▸ **SOURCE MATERIAL**
┌──

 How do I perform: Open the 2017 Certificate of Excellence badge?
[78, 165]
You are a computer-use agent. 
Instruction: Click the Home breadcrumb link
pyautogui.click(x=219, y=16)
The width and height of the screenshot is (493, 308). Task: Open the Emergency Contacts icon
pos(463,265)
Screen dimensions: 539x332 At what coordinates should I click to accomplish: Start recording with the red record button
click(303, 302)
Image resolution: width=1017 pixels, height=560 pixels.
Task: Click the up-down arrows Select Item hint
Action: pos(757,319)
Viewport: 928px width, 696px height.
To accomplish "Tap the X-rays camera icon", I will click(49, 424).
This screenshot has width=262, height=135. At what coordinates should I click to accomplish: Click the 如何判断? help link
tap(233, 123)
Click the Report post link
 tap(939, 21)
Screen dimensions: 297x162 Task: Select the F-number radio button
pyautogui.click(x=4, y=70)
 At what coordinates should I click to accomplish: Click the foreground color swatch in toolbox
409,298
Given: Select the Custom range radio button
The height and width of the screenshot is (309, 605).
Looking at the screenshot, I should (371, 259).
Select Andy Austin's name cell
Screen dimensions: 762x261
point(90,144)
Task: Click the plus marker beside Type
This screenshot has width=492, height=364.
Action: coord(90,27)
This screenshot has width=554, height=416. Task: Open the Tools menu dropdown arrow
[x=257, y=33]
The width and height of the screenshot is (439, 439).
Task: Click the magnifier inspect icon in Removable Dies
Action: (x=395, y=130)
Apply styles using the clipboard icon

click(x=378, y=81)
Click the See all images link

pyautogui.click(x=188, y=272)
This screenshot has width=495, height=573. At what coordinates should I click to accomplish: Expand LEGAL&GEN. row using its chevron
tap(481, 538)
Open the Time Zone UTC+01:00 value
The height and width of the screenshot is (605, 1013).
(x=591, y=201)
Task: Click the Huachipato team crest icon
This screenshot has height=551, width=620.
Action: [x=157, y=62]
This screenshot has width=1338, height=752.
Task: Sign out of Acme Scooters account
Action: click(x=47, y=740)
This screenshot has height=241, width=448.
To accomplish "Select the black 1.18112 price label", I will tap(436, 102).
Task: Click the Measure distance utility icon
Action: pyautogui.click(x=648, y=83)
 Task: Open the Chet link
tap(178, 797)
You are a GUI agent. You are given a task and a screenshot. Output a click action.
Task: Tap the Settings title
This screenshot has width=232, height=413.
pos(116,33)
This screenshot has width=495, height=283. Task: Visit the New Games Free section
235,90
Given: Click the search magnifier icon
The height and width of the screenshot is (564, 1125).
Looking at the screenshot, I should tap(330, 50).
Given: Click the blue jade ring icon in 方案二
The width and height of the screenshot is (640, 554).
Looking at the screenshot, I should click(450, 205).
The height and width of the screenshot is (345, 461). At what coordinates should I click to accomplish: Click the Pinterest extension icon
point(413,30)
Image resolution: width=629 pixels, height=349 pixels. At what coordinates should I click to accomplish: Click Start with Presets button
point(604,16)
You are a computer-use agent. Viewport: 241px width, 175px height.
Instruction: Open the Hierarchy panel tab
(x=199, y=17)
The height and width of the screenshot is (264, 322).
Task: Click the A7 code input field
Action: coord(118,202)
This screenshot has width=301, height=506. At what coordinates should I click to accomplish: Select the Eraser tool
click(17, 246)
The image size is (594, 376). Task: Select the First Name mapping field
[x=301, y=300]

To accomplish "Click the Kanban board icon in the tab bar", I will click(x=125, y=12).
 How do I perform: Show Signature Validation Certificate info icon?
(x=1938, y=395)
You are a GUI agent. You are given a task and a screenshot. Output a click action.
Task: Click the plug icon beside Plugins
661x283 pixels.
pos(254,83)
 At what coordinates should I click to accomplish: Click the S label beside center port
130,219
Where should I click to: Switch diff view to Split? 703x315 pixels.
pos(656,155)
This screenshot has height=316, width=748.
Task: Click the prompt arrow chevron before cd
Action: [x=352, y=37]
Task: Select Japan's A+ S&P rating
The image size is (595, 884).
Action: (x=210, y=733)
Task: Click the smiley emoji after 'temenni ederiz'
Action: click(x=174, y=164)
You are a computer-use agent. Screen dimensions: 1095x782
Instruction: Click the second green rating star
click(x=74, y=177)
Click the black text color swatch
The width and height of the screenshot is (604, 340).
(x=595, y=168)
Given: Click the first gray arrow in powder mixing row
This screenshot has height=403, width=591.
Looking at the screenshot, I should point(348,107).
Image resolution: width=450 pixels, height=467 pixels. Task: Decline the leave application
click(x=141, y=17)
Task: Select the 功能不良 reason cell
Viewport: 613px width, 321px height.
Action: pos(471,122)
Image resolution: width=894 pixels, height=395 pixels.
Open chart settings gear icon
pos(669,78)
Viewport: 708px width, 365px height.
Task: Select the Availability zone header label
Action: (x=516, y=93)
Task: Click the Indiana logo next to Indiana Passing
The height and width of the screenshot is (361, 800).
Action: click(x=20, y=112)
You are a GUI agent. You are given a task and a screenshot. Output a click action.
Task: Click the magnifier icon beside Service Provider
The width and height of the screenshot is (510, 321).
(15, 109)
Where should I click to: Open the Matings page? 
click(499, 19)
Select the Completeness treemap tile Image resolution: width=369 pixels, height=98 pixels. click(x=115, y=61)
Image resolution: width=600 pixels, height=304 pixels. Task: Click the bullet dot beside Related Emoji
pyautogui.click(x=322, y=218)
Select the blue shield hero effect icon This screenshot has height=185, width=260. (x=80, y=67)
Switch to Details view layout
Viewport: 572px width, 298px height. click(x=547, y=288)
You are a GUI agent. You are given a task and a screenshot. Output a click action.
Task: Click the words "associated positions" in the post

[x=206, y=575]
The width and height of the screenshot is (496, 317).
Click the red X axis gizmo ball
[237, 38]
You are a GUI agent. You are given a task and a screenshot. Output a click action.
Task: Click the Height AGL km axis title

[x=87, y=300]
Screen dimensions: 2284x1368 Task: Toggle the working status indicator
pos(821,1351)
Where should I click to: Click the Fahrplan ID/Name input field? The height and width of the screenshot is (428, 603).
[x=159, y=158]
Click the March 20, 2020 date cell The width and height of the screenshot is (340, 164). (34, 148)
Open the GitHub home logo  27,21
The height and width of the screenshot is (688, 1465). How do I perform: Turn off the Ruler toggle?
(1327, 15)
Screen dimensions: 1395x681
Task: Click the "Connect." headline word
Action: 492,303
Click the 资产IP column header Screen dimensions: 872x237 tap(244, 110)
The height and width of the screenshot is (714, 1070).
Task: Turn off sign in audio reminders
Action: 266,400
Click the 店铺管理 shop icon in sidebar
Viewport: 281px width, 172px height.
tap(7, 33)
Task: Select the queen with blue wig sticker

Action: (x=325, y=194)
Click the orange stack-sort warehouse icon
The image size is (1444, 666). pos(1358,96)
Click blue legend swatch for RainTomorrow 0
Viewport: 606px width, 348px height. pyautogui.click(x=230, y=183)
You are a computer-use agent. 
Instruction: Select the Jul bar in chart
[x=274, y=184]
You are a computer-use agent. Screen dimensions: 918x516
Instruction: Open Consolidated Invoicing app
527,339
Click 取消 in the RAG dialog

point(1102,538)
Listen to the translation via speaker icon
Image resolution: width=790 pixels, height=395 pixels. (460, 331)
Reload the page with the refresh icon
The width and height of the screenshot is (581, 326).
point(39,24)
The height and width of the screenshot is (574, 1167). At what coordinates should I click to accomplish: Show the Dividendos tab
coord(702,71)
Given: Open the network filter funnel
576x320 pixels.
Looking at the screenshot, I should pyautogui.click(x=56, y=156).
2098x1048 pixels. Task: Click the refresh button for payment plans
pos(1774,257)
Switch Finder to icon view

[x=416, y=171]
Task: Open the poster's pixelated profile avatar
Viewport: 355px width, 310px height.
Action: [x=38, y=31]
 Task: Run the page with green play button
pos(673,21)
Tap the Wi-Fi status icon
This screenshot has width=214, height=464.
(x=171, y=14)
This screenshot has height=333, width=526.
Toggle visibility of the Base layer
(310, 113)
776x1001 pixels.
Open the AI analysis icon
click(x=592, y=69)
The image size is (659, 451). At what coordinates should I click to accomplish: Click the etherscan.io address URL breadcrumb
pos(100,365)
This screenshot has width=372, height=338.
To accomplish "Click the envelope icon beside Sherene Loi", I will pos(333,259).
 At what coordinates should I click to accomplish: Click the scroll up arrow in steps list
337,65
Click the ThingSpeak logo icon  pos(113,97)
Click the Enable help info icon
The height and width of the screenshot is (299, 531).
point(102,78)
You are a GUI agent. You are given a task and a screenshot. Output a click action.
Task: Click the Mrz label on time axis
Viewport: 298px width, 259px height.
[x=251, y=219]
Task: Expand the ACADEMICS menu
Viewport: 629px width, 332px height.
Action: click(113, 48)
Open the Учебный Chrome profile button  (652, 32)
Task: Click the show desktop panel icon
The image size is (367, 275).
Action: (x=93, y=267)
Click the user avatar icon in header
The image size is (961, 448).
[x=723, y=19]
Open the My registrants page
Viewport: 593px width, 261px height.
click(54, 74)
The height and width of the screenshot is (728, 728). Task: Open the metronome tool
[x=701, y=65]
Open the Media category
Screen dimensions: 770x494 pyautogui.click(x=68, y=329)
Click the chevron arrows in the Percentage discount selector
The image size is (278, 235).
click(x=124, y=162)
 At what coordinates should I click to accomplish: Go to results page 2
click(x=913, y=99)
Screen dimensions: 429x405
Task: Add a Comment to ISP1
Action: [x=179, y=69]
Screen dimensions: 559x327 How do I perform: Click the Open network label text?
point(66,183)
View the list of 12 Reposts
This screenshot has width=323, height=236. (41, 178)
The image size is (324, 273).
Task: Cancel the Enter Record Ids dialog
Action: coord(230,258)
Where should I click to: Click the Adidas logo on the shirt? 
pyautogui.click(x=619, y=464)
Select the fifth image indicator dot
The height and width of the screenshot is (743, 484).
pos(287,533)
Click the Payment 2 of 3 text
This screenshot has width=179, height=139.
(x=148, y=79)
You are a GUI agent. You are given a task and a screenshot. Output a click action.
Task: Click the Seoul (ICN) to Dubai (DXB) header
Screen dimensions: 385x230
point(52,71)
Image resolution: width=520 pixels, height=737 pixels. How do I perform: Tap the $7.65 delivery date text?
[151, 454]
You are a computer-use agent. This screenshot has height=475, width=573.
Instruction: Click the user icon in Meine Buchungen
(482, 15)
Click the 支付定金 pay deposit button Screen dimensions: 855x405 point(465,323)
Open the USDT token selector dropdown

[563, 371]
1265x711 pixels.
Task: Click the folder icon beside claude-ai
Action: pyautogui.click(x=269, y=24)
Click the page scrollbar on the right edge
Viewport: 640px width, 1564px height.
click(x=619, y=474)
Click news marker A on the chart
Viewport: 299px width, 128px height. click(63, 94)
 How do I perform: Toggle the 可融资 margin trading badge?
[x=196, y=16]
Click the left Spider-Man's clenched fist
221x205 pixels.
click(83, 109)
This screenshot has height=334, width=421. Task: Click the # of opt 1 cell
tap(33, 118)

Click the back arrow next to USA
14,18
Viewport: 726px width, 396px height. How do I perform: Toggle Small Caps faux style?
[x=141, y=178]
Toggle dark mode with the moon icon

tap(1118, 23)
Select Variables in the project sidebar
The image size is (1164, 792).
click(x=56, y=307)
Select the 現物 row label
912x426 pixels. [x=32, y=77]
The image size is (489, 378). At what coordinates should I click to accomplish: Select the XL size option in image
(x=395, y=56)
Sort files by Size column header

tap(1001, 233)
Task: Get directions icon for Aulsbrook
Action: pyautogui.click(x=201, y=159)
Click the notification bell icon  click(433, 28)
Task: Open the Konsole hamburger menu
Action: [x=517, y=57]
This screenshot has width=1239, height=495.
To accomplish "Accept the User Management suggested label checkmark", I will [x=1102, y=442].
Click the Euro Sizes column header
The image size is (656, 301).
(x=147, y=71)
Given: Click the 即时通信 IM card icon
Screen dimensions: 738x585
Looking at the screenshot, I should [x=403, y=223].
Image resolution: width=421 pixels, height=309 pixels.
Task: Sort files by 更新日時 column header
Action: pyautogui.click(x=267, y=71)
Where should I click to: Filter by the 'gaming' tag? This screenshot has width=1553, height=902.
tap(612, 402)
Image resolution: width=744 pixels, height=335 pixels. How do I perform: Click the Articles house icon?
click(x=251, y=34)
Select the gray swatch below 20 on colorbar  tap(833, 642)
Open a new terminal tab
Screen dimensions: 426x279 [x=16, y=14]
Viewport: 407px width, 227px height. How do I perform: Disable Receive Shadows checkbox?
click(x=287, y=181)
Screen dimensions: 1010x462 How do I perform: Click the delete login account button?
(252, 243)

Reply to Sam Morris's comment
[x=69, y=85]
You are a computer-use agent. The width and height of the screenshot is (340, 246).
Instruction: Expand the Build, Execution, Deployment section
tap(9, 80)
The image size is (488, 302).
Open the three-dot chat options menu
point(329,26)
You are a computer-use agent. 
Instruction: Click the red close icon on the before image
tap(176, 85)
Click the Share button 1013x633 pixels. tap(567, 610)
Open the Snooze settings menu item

└──

▸ **WHAT YOU NEED TO DO**
Identify each line in the records above containing the word "profile"; copy those lines.

▸ **OUTPUT FOR THIS TASK**
Task: Open the poster's pixelated profile avatar
Open the Учебный Chrome profile button  (652, 32)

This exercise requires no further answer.